ENTRIES SUPPLIED:
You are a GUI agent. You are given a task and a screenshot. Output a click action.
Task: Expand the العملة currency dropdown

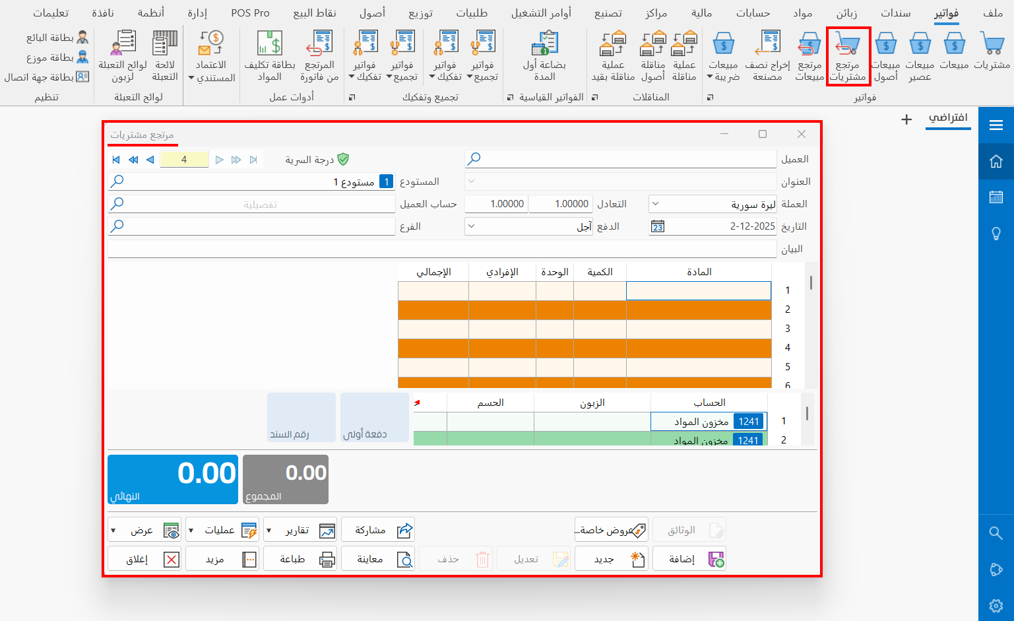pyautogui.click(x=656, y=204)
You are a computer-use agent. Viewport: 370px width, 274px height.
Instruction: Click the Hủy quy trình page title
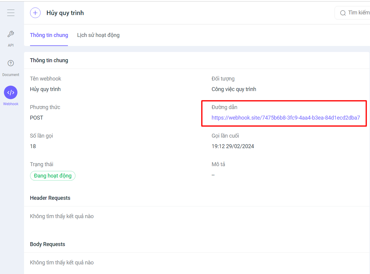tap(65, 13)
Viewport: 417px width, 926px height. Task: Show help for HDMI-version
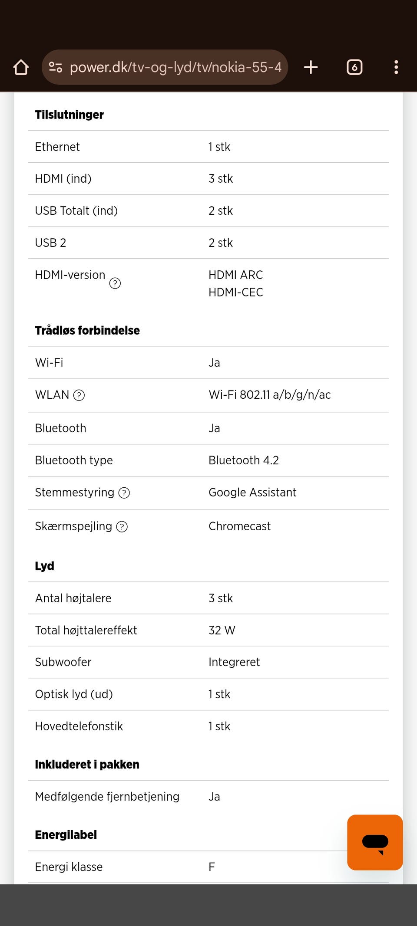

EXERCISE: Pictures stay out of the copy, while everything else in the records above goes in exactly as written.

TASK RESPONSE:
You are a GUI agent. You are given a task and a screenshot. Output a click action.
Task: Expand the العملة currency dropdown

pyautogui.click(x=656, y=204)
You are a computer-use agent. Viewport: 370px width, 274px height.
Instruction: Click the Hủy quy trình page title
tap(65, 13)
Viewport: 417px width, 926px height. Task: Show help for HDMI-version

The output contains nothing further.